Im Januar 1968 findet eine große retrospektive Ausstellung in der Byron Gallery und der Finch College Gallery in New York statt. Richter nimmt die Analyse seiner „Pro und Contra“-Serie wieder auf. Er teilt das Quadrat durch eine gekrümmte Linie und ein weiteres Quadrat durch zwei gerade Linien. Diese einfache Teilung (die mathematische Formel 416) ermöglicht unendlich viele Kombinationen, die er durch wiederholte Neuanordnung auf Spannung und Kontinuität untersucht.
1969 arbeitet Richter an einer neuen Gemäldeserie: Die „Dymos“ (nach dem Wort »dynamisch«) entsprechen einer vereinfachten Version der früheren „Echo“- und „Pro und Contra“-Bilder. Die Spannung der Zwischenräume zwischen den Elementen, die sich über die gesamte Leinwand erstreckt, wird durch engere oder weitere Abstände, Farben oder Kontraste bestimmt. Zu den verwendeten Materialien gehören Autolack (-spray), Karton, Metall und Papier.
Die Akademie der Künste in Berlin ernennt Richter im Mai 1971 zum Mitglied.

**ZU ERLEDIGENDE AUFGABEN**
1. Beantworten Sie zum Text über Richter diese Fragen:
(a) In welchen Galerien fand im Januar 1968 die große retrospektive Ausstellung statt?
(b) Nach welchem Wort sind die „Dymos“ benannt?
(c) Welche Institution ernennt Richter im Mai 1971 zum Mitglied?
2. Schreiben Sie den Text über Richter nach seinem letzten Satz weiter.
Die Daten stammen aus einer anderen Quelle.

**DATENAUSZUG**
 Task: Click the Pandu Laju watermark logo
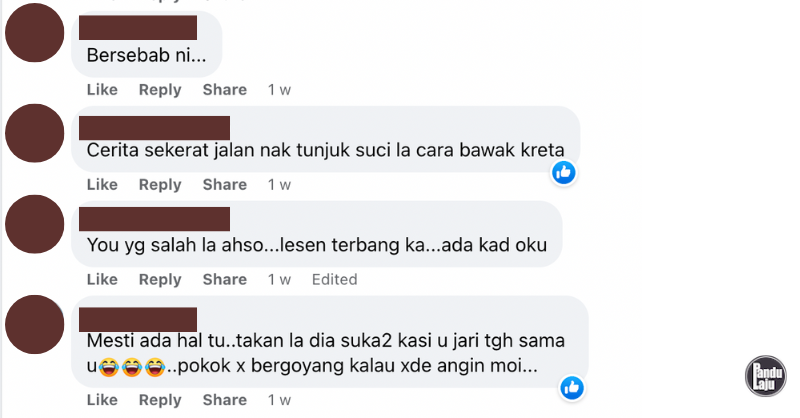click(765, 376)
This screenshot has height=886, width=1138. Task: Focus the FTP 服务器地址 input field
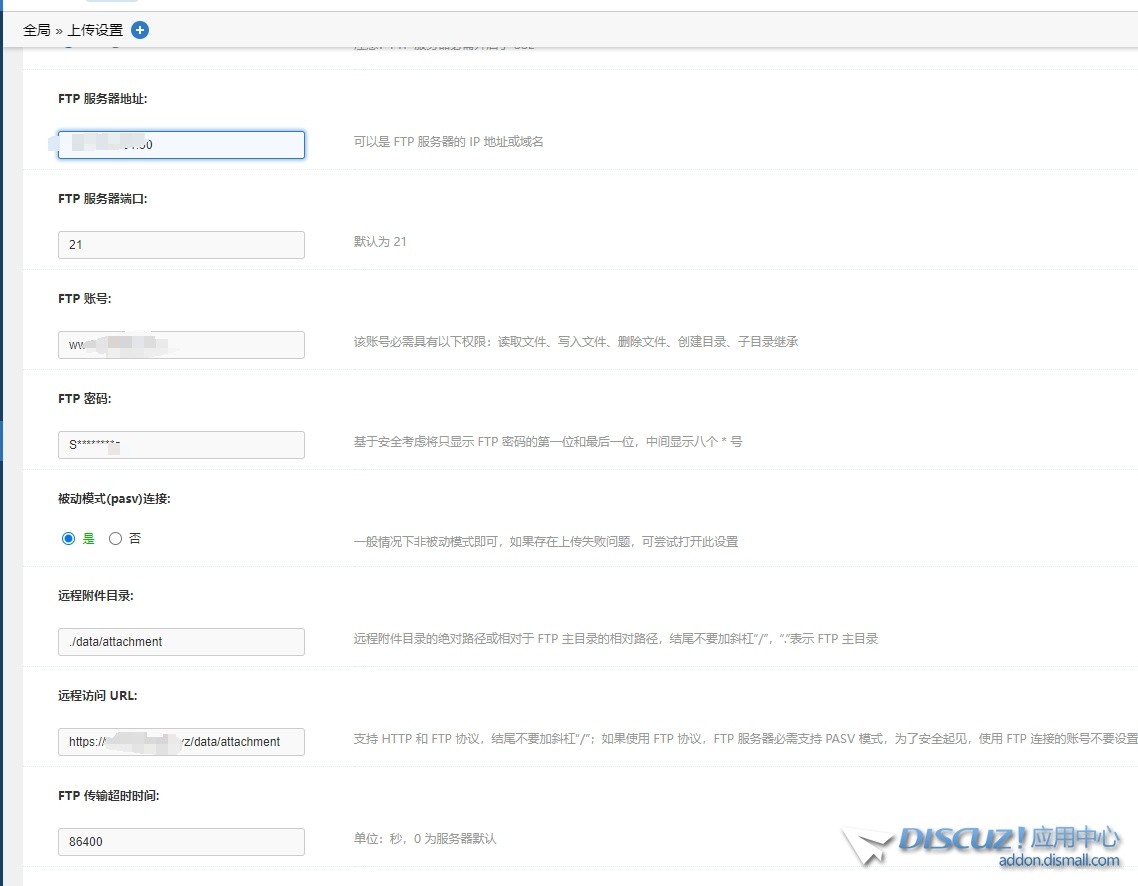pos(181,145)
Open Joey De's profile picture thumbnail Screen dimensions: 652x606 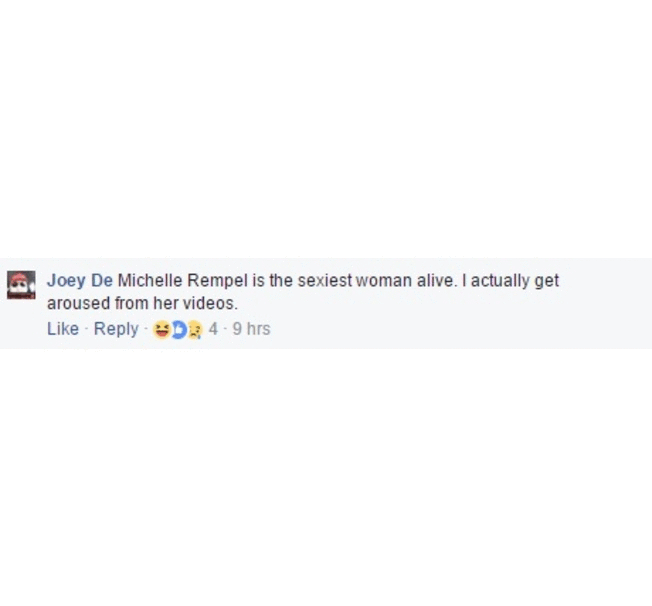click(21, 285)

**ANTWORTEN JE AUFGABE**
1.
(a) In der Byron Gallery und der Finch College Gallery in New York.
(b) Nach dem Wort »dynamisch«.
(c) Die Akademie der Künste in Berlin.

2.
Richter schreibt 1973 sein letztes Buch Begegnungen von Dada bis Heute. Es enthält Briefe, Dokumente und Erinnerungen von Künstlern, die mit ihm in denselben Kreisen verkehrten und die Richtung der Kunst in der Moderne bestimmten. Richters neue Serie „Vibras“ (nach dem Wort Vibration) ist die Summe all seiner malerischen Experimente. Die mit Autolack besprühten Collageteile sind vertikal angeordnet und in mehreren Schichten nach innen gezogen, wodurch Tiefe und formale Dynamik entstehen, die an futuristische Szenarien erinnern.
Gegen Ende der sechziger Jahre legte Richter die üblichen Malutensilien endgültig beiseite. Er arbeitete fast ausschließlich an sogenannten „Piccolo-Collagen“, die als Skizzen für große Reliefs dienten und für die er nur einen kleinen Notizblock und eine Schachtel mit ausgeschnittenen Formen benötigte, mit denen er leicht zu Hause, im Zug oder im Krankenhaus arbeiten konnte.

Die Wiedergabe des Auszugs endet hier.